Monday, September 14, 2009

A Tea Party Anecdote

As many of you know, I bartend a few nights a week for extra cash, and there was a big all-day street festival yesterday on the block where I work, so I had to go in early to sling booze to the partiers. About five o'clock this Hispanic guy in his late twenties came in with a Buccaneers hat and ordered a shot of Cuervo, two limes and salt, and started talking about how much he loved the neighborhood and how he was lucky to be in town for the street fair. I asked him where he was from, and he told me he was going to school in Panama City, Florida, but was in town with his uncle for the 9/12 protest. "I don't really pay attention to politics," he said, "but my uncle is biiiiiiiiig into it. He'll talk to you for hours about this stuff. So he got me started watching Glenn Beck and Bill O'Reilly, and I've started listening to their point of view on things, and I've been meeting all these people who are dissatisfied with Obama's health care agenda and what have you."

Another Cuervo.

"I'm Puerto Rican, Cuban and Cherokee Indian, and I have no problem with people who can speak English, but a lot of the people down in Florida, they speak Spanish but they don't speak English. I don't speak fluent Spanish, but I understand it all, and you need to be able to make yourself understood in English, you know what I mean? There's so many fuckin' Mexicans where I live. . ."

Another Cuervo.

"The conservatives are the ones who've done good in their life, they have a house, they have something to lose. The liberals are mostly on the poorer side of town, the blacks, the Mexicans. If you just want to sit on your ass and take other peoples' money, why can't everyone just do that? You know?" He talks to his uncle on his cell phone about how the town might be dead where their hotel is, but he's having a great time where he's at. Then he turns back to me.
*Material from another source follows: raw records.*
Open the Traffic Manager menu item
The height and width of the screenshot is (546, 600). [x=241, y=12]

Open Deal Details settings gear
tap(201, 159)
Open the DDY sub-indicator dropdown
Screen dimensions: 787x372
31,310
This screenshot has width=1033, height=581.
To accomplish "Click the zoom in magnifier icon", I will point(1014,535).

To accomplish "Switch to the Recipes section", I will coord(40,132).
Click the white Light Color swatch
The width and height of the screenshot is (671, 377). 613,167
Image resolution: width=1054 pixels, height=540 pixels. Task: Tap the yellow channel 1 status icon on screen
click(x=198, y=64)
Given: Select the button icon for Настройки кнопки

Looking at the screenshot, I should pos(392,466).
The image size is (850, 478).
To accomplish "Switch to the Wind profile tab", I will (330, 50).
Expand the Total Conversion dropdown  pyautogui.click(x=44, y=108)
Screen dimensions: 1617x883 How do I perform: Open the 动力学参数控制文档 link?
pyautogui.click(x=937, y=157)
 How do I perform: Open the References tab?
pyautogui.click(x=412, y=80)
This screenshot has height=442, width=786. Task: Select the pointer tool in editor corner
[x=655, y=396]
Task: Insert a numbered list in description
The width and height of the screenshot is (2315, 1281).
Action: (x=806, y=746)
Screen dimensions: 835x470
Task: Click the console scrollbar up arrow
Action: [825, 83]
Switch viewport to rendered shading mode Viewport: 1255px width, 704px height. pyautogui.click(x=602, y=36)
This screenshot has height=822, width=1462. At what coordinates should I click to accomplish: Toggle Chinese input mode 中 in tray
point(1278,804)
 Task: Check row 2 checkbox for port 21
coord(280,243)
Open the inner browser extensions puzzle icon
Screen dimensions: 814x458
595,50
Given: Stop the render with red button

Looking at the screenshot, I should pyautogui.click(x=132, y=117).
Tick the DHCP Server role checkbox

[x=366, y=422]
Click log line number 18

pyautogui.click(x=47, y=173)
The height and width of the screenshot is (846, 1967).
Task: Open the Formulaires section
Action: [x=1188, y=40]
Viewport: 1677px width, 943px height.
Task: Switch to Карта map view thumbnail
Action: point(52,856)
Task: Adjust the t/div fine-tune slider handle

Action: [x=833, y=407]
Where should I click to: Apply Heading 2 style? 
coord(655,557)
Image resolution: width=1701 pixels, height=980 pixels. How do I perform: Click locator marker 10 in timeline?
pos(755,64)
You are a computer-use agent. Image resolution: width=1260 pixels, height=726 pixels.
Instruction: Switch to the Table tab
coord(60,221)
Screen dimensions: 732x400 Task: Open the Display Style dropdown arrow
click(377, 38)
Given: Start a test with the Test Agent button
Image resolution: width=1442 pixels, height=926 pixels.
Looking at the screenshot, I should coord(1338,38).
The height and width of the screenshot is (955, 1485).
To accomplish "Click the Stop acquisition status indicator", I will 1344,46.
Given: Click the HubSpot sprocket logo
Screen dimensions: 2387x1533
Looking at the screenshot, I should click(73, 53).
"Someone brought a sign to the protest saying 'Public Opinion Now,' like, they don't think the protesters represent public opinion, and he was trying to provoke a fight, you know, to show that this was all just some violent thing. There were some of the stupider people there trying to get in his face, and the smarter people were, like, don't let him make you lose your temper, you know, stay peaceful and respectful."

The sign actually said "Public Option Now," and there was a picture in the Washington Post the next day of people screaming at him.

I say something about how I think anyone who objects to Obama's plan should have their own alternative to offer, because the status quo doesn't work. He nods and actually seems to take my point. "Man, I'm not embarrassed to say this. When I was a kid, there was a robber trying to get into my house, and I had a gun. I was going to the door, and I bumped into a dresser or something and shot a big hole in my foot. When I went to the hospital, they took the bullet out and put a pin in my toe so the bones would grow back straight, and when they grew back, two of them were fused together. You know how much that cost?" The point of his story is that it was expensive.

Then he surprised me: "I actually think there's a method to Obama's madness. I haven't given up on him yet. Hey, I'm going to go walk around the street some, but I'll be back later, okay?"

He came back later and had another two Cuervos. Good tipper.